THE FOUNDING OF RUSSIA'S NAVY:
Peter the Great and the Azov Fleet, 1688-1714,
by Edward J. Phillips,
review - John Sloan
The author focuses on Peter the Great's efforts to create a Russian navy
as the earliest example of a program he personally desired, which required the
allocation of significant resources and major changes "reforms" in
administrative, fiscal, and social institutions. In this way it demonstrates
the process by which the tsar's desires translated into progressively expanding
demands for a relatively narrowly focused military (naval) program in turn
necessitated fundamental changes throughout society. He confirms Michael
Florinski's contention that Peter's reforms were essentially the unplanned and
uncoordinated outgrowth of the constantly increasing demands of war.
Phillips defines four aspects that he then uses to organize his analysis of
naval developments - "impetus", the demand side;
"technology" and "resources", which constitute the the
supply side; and "setting", the environment in which these operated
and which shaped the outcome.
He provides a short introductory background on shipbuilding in Kievan and
Muscovite Russia over the centuries before Peter's reign. The general picture
is of ship building only in response to demands from
The author gives the most comprehensive description I have read of Peter's
actual education in naval practices during his tour in Holland and England. As
a result, the reader also learns quite a bit about the specifics of Dutch and
English ship building practices and the considerable differences between them.
Even having studied the Azov campaigns at some length from a military point of
view and knowing the importance Peter's small fleet played in the ultimate
successful outcome, I was surprised to learn of the massive size of the total
resources Peter devoted to the project. This is because, heretofore, I had only
counted the vessels that actually made it to Azov, not realizing the number
that were built, but did not reach the sea. Phillips provides dramatic evidence
of the scope of the ship construction program in the several appendices in
which he enumerates the ships by name, cost, and organizations or individuals
ordered to construct them.
The author chose well in limiting his time period for analysis. He brings the
story down to 1714 and the initial phase of the new naval construction program
on the Baltic, giving just enough of its origins to establish its relationship
to the first program on the Don.

RECORDS FOR THIS EXERCISE:
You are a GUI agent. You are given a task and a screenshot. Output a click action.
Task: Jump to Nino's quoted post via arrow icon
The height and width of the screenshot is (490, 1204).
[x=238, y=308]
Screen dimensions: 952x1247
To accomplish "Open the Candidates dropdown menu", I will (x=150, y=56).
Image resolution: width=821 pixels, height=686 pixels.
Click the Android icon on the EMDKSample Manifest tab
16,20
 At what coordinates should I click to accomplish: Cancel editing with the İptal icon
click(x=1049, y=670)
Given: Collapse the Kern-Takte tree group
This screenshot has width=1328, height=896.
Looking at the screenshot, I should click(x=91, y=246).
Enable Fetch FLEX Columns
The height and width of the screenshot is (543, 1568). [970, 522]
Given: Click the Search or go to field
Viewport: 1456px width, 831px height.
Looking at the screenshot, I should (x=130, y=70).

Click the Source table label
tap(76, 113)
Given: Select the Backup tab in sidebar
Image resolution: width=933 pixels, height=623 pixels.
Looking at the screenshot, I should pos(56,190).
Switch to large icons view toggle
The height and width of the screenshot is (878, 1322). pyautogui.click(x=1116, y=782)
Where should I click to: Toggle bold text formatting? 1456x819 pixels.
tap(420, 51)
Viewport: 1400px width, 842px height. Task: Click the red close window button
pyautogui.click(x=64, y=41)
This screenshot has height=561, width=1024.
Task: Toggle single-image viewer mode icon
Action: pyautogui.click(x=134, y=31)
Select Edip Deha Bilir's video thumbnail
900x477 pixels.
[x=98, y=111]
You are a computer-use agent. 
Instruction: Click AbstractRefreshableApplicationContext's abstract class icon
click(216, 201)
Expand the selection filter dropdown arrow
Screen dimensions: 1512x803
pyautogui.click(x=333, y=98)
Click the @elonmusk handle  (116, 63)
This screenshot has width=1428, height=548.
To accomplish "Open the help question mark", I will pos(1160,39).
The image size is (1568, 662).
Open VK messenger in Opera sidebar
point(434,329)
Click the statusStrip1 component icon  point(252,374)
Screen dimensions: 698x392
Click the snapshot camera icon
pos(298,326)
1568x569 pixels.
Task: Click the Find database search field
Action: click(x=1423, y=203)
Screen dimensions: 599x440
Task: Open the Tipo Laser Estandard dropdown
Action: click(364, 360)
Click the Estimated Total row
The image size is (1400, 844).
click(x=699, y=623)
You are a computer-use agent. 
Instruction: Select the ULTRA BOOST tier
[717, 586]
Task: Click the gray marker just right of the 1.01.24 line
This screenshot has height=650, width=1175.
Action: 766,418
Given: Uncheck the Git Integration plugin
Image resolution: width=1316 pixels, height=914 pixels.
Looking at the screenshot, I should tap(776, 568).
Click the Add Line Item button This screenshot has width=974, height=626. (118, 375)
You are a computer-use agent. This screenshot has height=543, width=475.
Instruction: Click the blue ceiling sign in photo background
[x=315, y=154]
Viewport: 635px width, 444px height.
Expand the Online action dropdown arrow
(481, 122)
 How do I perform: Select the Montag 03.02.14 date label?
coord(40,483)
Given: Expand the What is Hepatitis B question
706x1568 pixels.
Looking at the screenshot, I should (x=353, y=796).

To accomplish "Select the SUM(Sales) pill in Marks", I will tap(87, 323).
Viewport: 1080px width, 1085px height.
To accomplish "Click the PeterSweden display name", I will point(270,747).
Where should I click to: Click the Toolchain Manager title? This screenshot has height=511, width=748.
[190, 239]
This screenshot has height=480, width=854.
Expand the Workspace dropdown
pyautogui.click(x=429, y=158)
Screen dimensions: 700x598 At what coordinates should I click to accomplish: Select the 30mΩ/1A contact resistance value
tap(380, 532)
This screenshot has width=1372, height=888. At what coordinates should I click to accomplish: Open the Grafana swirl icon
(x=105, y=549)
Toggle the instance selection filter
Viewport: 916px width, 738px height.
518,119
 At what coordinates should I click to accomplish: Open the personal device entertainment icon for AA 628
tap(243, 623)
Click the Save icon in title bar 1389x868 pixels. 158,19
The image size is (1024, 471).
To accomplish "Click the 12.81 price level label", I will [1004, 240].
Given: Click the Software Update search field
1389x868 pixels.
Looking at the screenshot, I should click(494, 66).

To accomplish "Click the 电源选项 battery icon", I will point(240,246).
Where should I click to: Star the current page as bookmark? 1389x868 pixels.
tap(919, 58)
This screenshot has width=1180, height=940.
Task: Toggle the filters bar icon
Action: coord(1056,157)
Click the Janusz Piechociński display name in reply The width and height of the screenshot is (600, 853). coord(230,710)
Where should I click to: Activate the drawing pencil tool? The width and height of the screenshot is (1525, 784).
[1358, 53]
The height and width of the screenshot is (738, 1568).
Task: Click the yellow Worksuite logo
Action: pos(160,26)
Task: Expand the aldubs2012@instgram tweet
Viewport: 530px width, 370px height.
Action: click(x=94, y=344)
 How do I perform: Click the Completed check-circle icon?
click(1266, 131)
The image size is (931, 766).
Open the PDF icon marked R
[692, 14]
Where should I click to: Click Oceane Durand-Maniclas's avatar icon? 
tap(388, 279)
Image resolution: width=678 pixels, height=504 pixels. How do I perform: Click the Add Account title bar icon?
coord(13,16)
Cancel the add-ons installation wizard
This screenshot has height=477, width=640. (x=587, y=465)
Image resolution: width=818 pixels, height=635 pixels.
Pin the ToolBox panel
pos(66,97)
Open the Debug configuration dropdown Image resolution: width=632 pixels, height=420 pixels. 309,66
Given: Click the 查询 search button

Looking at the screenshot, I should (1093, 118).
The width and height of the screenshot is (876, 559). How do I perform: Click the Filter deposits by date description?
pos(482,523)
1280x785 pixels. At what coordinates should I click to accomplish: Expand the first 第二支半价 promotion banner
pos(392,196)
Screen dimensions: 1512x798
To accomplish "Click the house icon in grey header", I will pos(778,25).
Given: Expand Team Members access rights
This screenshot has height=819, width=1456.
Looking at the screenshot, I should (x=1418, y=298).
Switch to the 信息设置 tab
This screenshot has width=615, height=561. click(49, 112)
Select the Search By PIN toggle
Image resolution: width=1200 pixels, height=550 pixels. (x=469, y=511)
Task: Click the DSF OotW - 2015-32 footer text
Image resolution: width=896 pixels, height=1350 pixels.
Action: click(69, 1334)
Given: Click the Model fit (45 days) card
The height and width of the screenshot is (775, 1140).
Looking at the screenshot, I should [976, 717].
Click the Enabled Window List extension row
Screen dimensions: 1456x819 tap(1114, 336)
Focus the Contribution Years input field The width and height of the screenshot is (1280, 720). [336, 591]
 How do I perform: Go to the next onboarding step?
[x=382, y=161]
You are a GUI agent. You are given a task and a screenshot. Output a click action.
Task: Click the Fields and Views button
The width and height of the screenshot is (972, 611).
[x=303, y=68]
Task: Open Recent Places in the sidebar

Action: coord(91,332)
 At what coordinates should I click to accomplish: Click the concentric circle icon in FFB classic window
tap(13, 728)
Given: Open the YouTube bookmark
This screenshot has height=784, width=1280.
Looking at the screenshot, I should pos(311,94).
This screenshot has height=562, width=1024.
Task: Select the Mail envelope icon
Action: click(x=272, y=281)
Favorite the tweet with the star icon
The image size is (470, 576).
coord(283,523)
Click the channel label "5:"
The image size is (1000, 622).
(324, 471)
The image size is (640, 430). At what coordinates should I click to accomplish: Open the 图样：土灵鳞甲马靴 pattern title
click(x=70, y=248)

WORK TO COMPLETE:
(A) The review of Phillips's book names the aspects Phillips uses to organize his analysis of naval developments. List all of them.
(B) In the records, copy out the lines starting at the one containing "Switch to the 信息设置 tab" and ending at the one containing "Action: click(x=272, y=281)", keeping every character unchanged.

RESULTS IN ORDER:
(A)
- impetus
- technology
- resources
- setting

(B)
Switch to the 信息设置 tab
This screenshot has width=615, height=561. click(49, 112)
Select the Search By PIN toggle
Image resolution: width=1200 pixels, height=550 pixels. (x=469, y=511)
Task: Click the DSF OotW - 2015-32 footer text
Image resolution: width=896 pixels, height=1350 pixels.
Action: click(69, 1334)
Given: Click the Model fit (45 days) card
The height and width of the screenshot is (775, 1140).
Looking at the screenshot, I should [976, 717].
Click the Enabled Window List extension row
Screen dimensions: 1456x819 tap(1114, 336)
Focus the Contribution Years input field The width and height of the screenshot is (1280, 720). [336, 591]
 How do I perform: Go to the next onboarding step?
[x=382, y=161]
You are a GUI agent. You are given a task and a screenshot. Output a click action.
Task: Click the Fields and Views button
The width and height of the screenshot is (972, 611).
[x=303, y=68]
Task: Open Recent Places in the sidebar

Action: coord(91,332)
 At what coordinates should I click to accomplish: Click the concentric circle icon in FFB classic window
tap(13, 728)
Given: Open the YouTube bookmark
This screenshot has height=784, width=1280.
Looking at the screenshot, I should pos(311,94).
This screenshot has height=562, width=1024.
Task: Select the Mail envelope icon
Action: click(x=272, y=281)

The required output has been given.